Stored data:

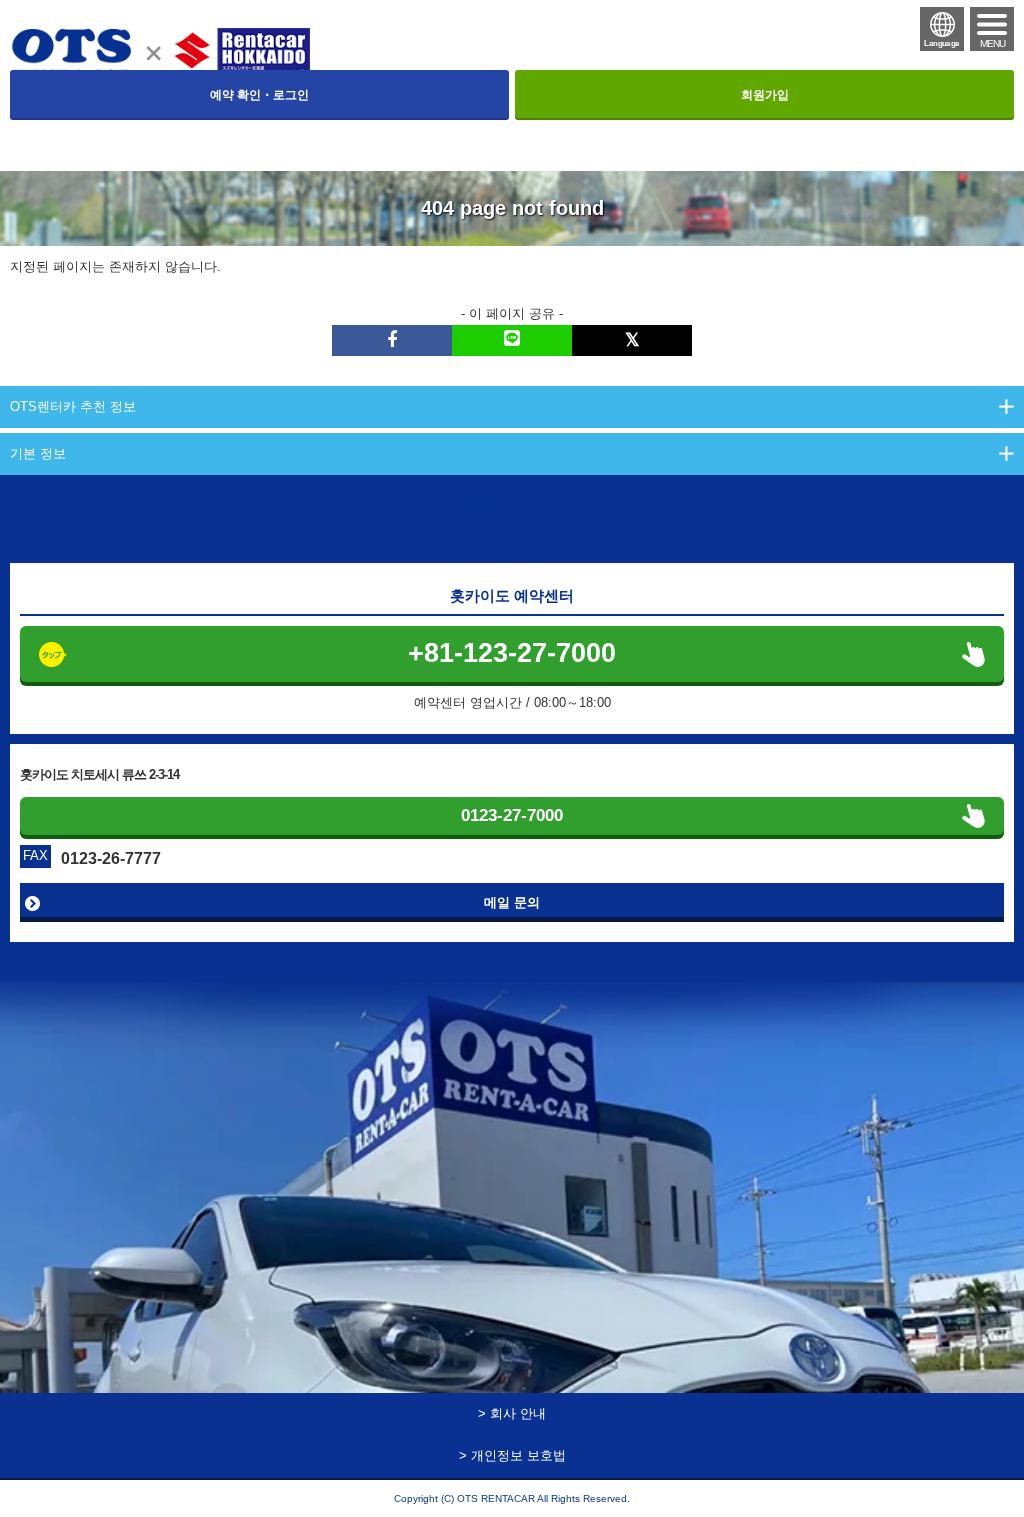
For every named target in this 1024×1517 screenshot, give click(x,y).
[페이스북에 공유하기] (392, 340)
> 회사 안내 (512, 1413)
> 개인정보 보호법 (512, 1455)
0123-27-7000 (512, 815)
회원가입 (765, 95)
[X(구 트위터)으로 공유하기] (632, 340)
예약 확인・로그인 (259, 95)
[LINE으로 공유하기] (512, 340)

[Task to complete]: Copy from the line with "보호법 (512, 1455)" to the final line of the records, inclusive, and add nothing else.

[Response]:
> 개인정보 보호법 (512, 1455)
0123-27-7000 (512, 815)
회원가입 (765, 95)
[X(구 트위터)으로 공유하기] (632, 340)
예약 확인・로그인 (259, 95)
[LINE으로 공유하기] (512, 340)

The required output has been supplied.